Write out all the records below again, replacing "sidebar" with "side panel" and keeping everything else the same. Leave out the pictures.

[Records about finding things on screens]
= = = =

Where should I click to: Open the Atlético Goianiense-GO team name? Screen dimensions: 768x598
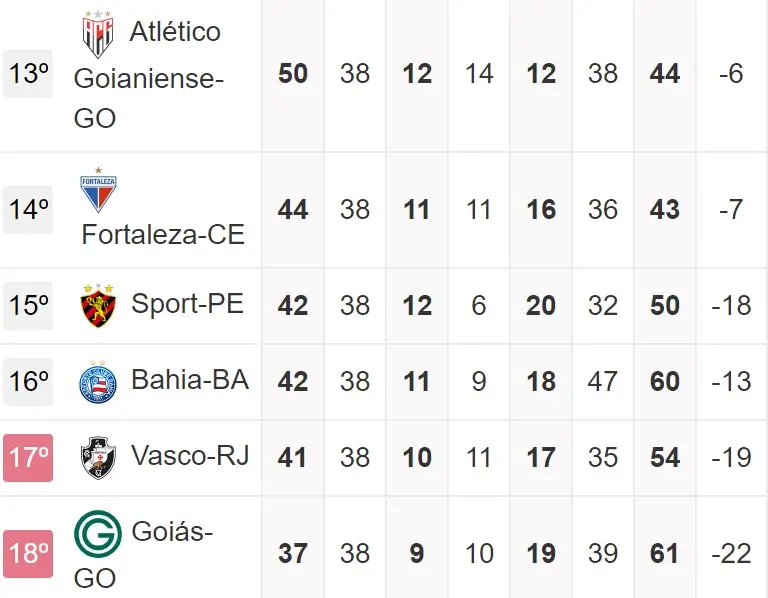[150, 76]
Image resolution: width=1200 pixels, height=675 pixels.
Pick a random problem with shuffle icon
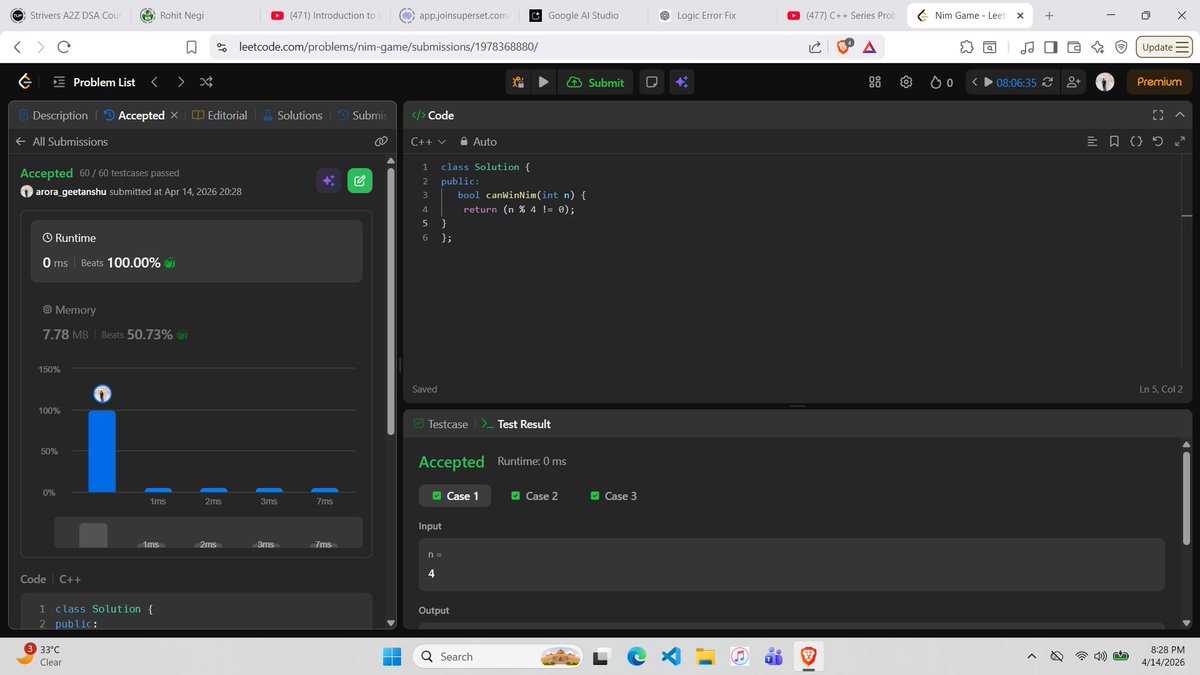click(x=206, y=81)
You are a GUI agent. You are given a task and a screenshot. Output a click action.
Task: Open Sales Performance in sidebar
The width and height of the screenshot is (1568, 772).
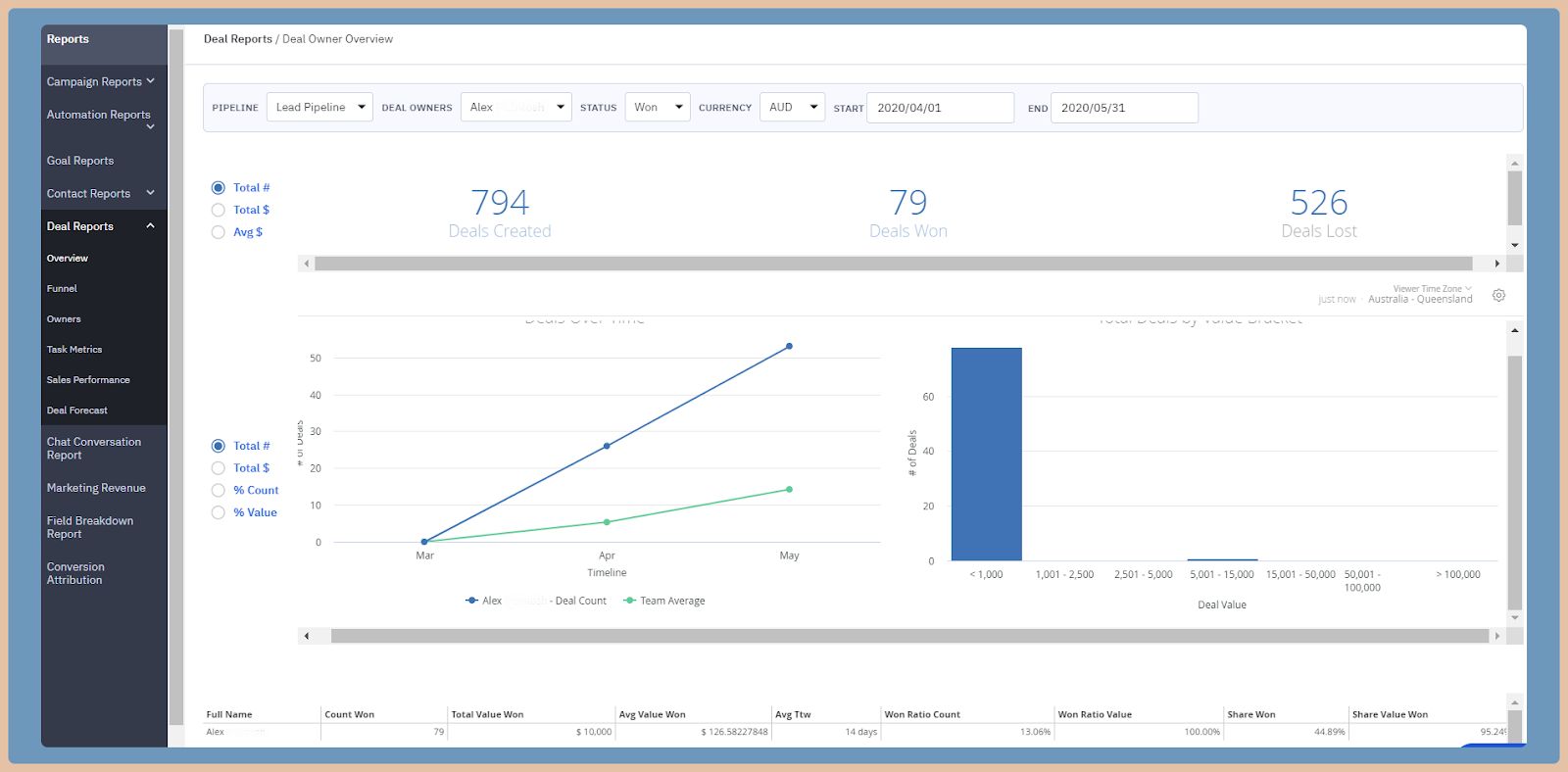click(x=88, y=379)
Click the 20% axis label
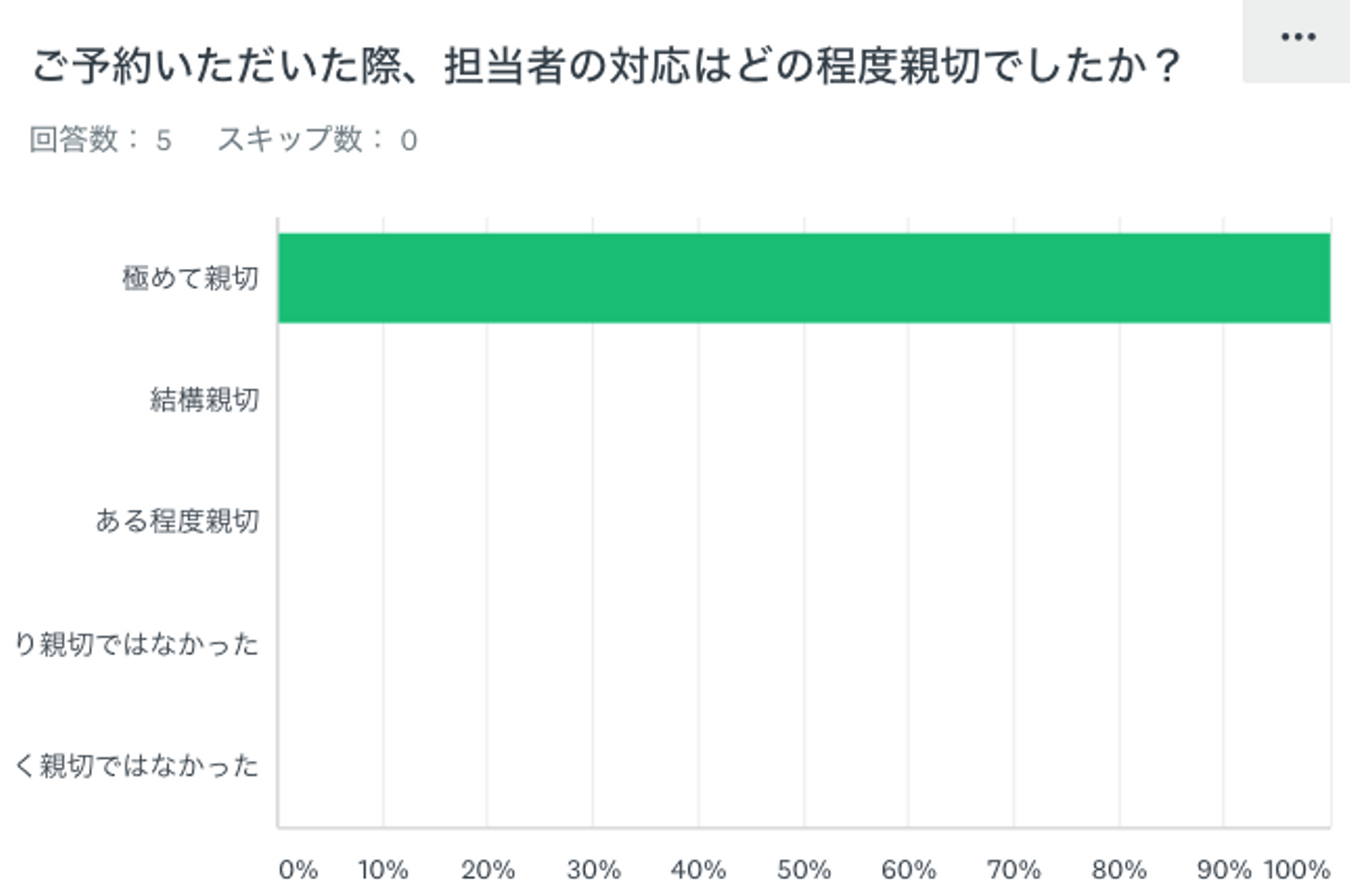 tap(488, 870)
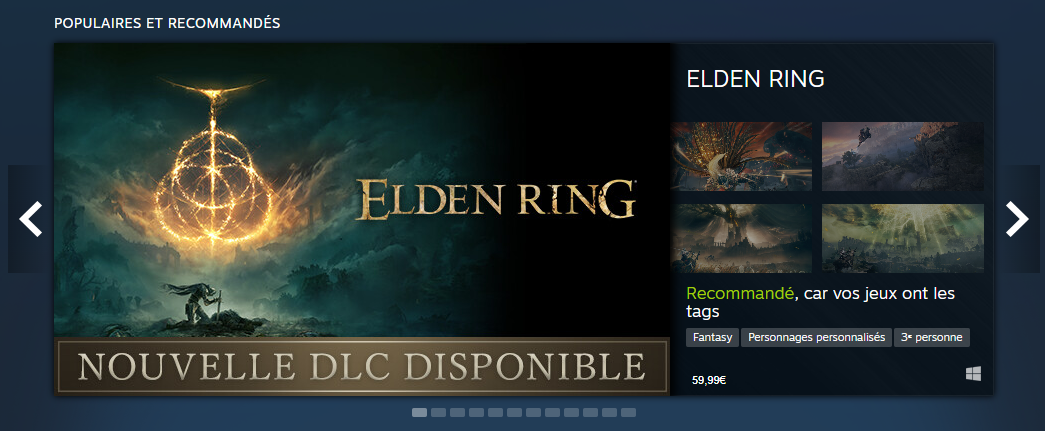Screen dimensions: 1045x431
Task: Click the 59,99€ price
Action: [709, 381]
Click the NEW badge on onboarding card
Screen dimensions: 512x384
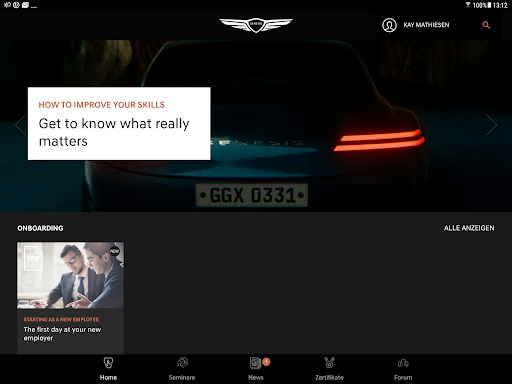tap(115, 251)
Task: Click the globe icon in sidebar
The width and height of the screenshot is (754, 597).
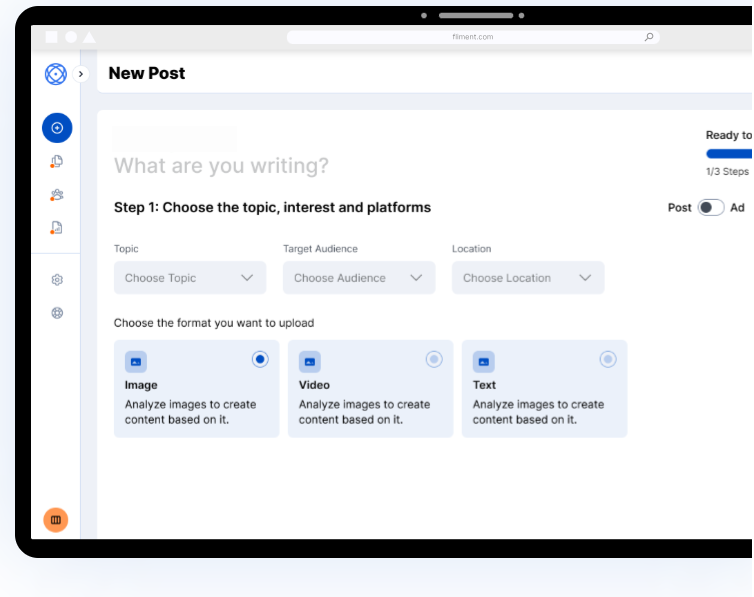Action: [57, 313]
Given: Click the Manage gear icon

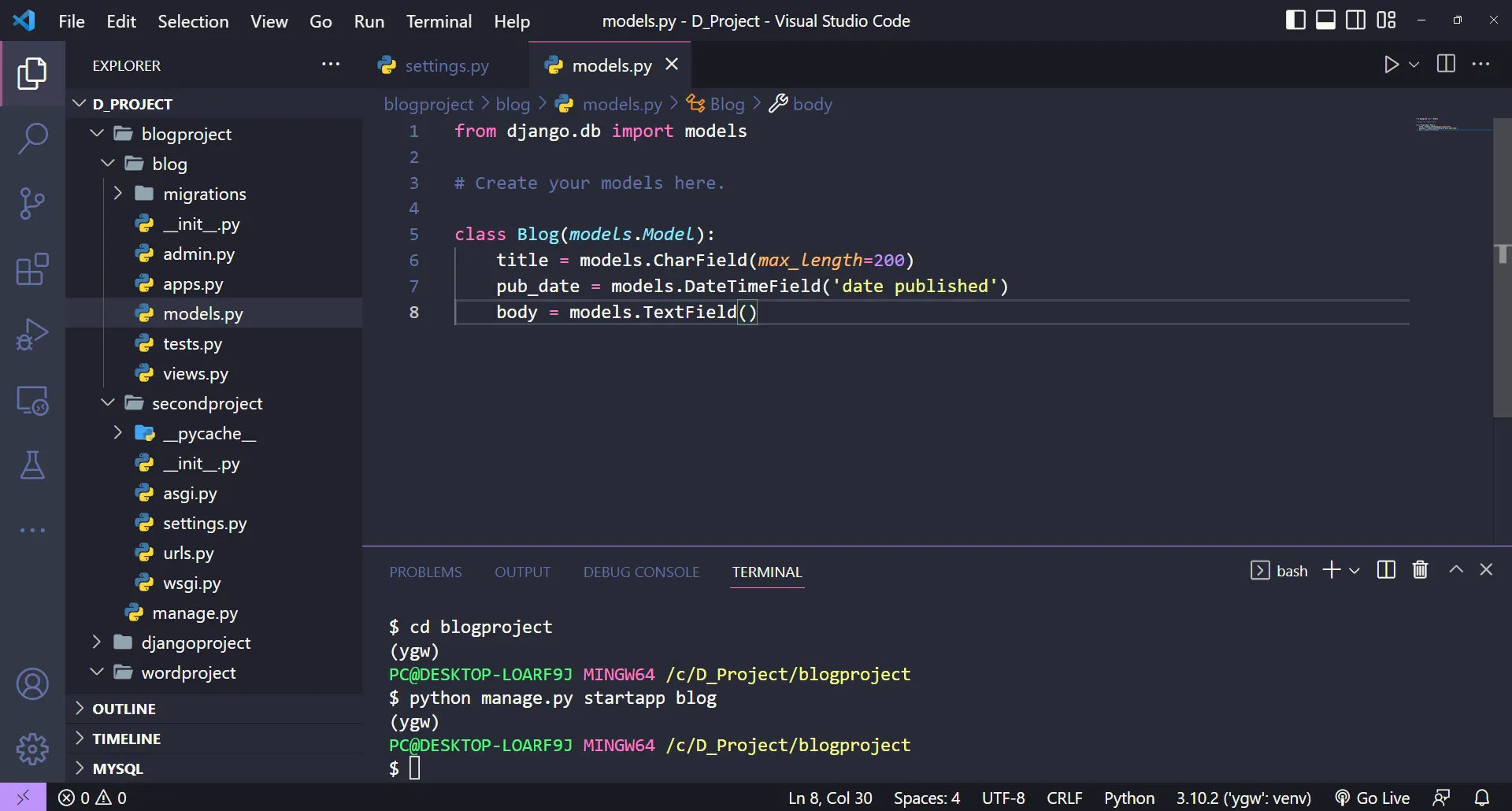Looking at the screenshot, I should click(32, 749).
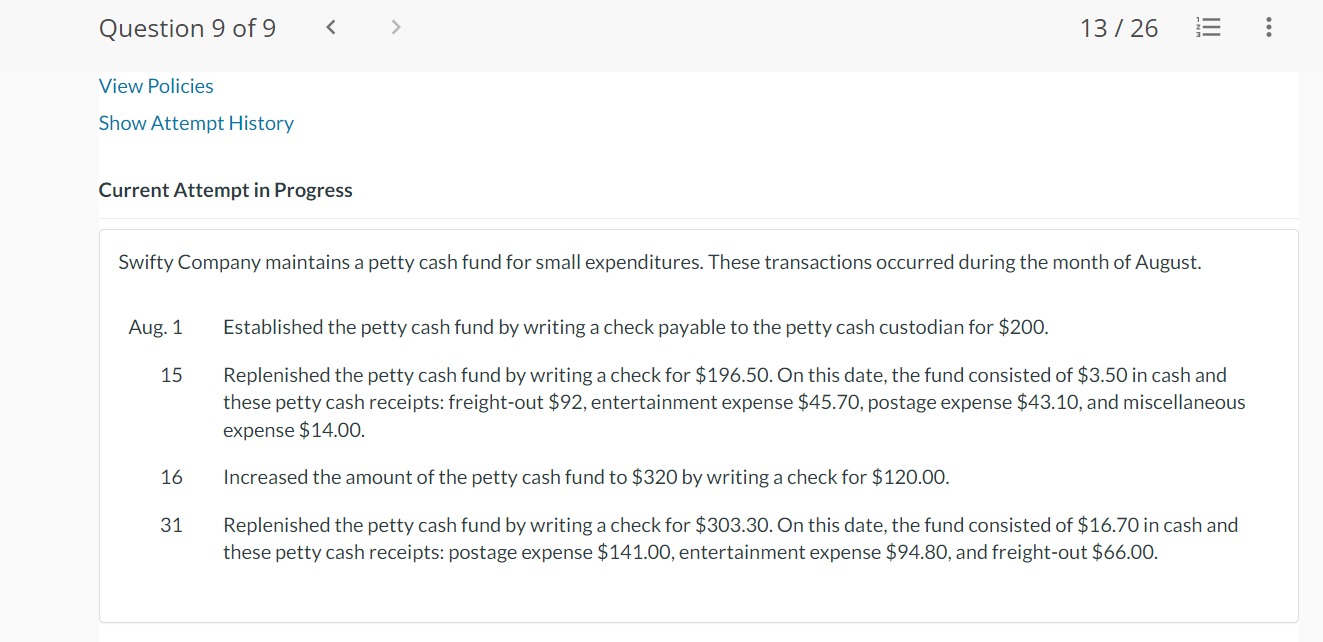The image size is (1323, 642).
Task: Click the fund increase to $320 transaction text
Action: pyautogui.click(x=585, y=477)
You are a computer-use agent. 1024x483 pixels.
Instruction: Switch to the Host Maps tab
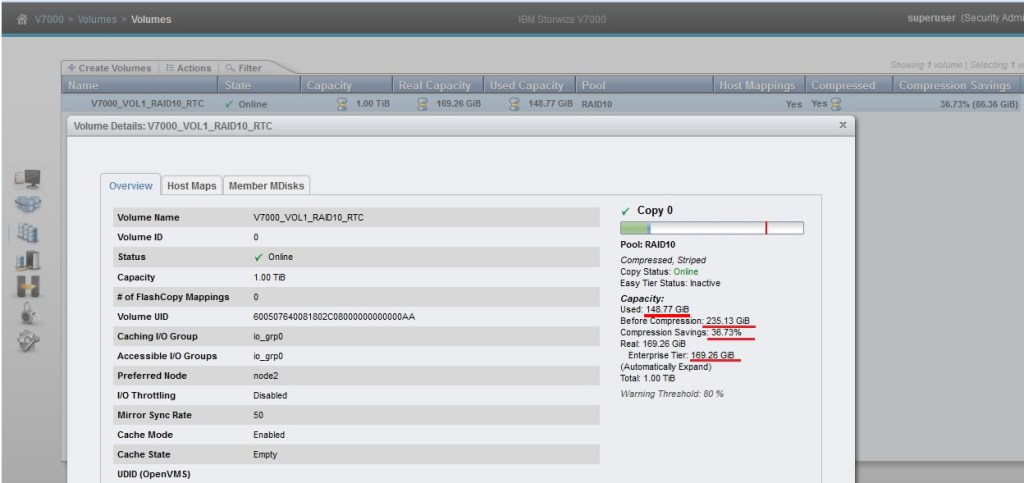point(191,186)

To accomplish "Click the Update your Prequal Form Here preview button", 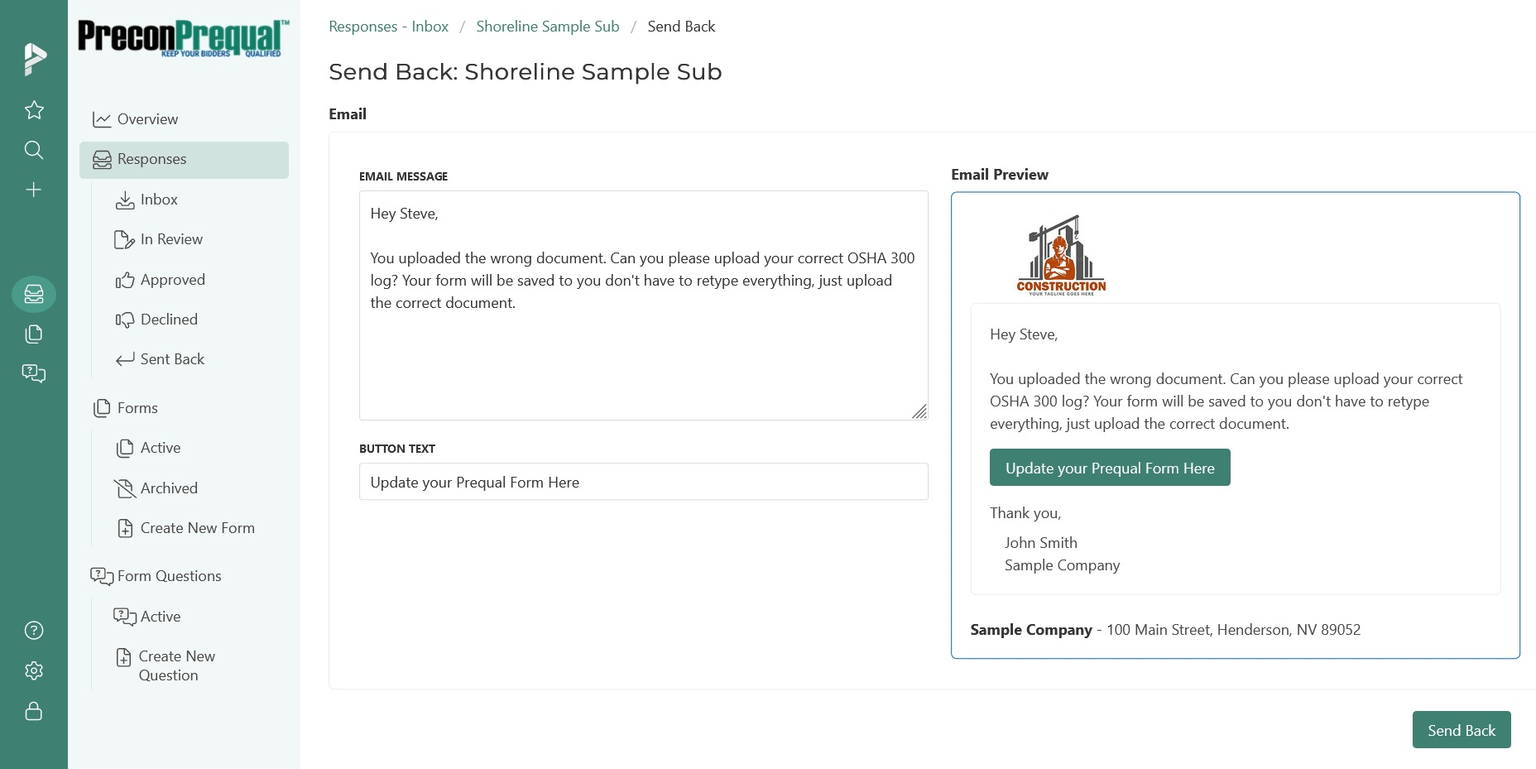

= = = =

▸ Task response
Where should I click to: Open the Atlético Goianiense-GO team name? Screen dimensions: 768x598
[150, 76]
Image resolution: width=1200 pixels, height=675 pixels.
Pick a random problem with shuffle icon
click(x=206, y=81)
You are a GUI agent. You are given a task and a screenshot. Output a click action.
Task: Open Sales Performance in side panel
The width and height of the screenshot is (1568, 772).
click(x=88, y=379)
Click the 20% axis label
 tap(488, 870)
Screen dimensions: 1045x431
Task: Click the 59,99€ price
Action: [709, 381]
Click the NEW badge on onboarding card
Screen dimensions: 512x384
tap(115, 251)
Task: Click the globe icon in side panel
The width and height of the screenshot is (754, 597).
Action: [57, 313]
Given: Click the Manage gear icon

Looking at the screenshot, I should click(32, 749).
The image size is (1323, 642).
Task: Click the fund increase to $320 transaction text
Action: pyautogui.click(x=585, y=477)
You are a computer-use agent. 1024x483 pixels.
Instruction: Switch to the Host Maps tab
point(191,186)

To accomplish "Click the Update your Prequal Form Here preview button", 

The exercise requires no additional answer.